The first
thing I see when I wake every morning is a primitive painting, based on
calendar art by one of my favorite artists, Linda Nelson Stocks.
The colorful
reproduction reminds me of our summer place by the sea at Fogland Beach.
Knowing my
affinity for Stocks’ August 2001 calendar art “Generations of Love,” my mother gave
me a copy she painted, removing some elements and adding some of her own, including
a sign with the word “Fogland” pointing the way to the seaside cove.
My mother
never painted a stroke until the day she retired, and since that time she has
painted nonstop.
This work
lacks the master strokes of Stocks’ detail with a small pointed brush, but my
mother’s love is in every stroke, along with the guidance of a gifted teacher.
Over the
years, Mom and I had the good fortune of attending weekly art classes with
Sister Gertrude Gaudette, a Dominican nun.
Sister Gert
retired at 90 years old and will leave shortly for the Dominican Sisters of
Hope Motherhouse in New York.
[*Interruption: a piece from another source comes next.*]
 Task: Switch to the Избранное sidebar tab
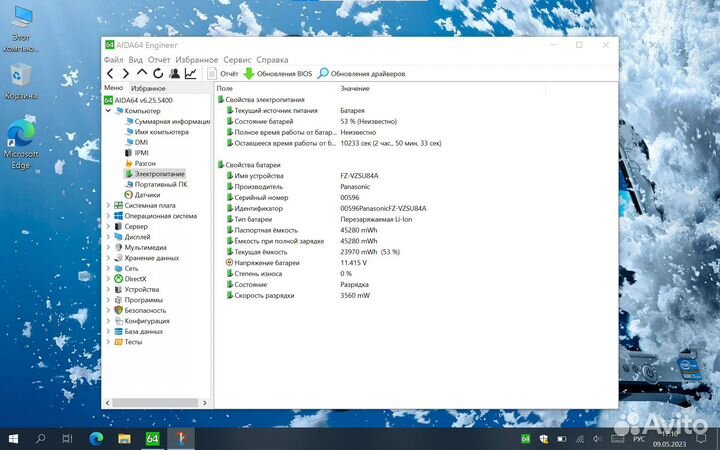[147, 89]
She has spent 68 years in religious life.
As a young
girl living on the family farm with her four siblings, Sister Gert discovered
that she could “do things.”
She milked cows
before going to school, built pens for the pigs and constructed a 20-foot-long
log cabin from pines on the property.
As a novice,
she earned a bachelor’s degree in art history and social studies and went on to
acquire a master’s in fine arts from Catholic University in Washington.
Sister Gert
spent the next 17 years teaching a wide range of subjects to students in kindergarten
through eighth grade – but not her beloved art.
In 1973, she
was offered a position as head of the art department at a Catholic high school.
At the same
time, her artistic talents were discovered by local dioceses, and she carved
coats of arms for bishops, including Bishop Sean O’Malley (now Cardinal of the
Archdiocese of Boston) and Bishop Louis Gelineau of Providence, as well as
created many of the signs on diocesan buildings. Her summers were always spent
on staging, painting huge Christmas displays at the National Shrine of Our Lady
of La Salette.
In 1983,
Sister Gert opened the Creativity Center which offered lessons to children and
adults.
Some of her
students will gather together Tuesday to thank her for coloring their lives and
wish her well before she returns to her convent.
“I don’t
know how I made all those beautiful paintings – all this beautiful stuff,” she
told me. “I made mistakes but thanked God every time I succeeded with
something. I think I made pretty good use of my time.”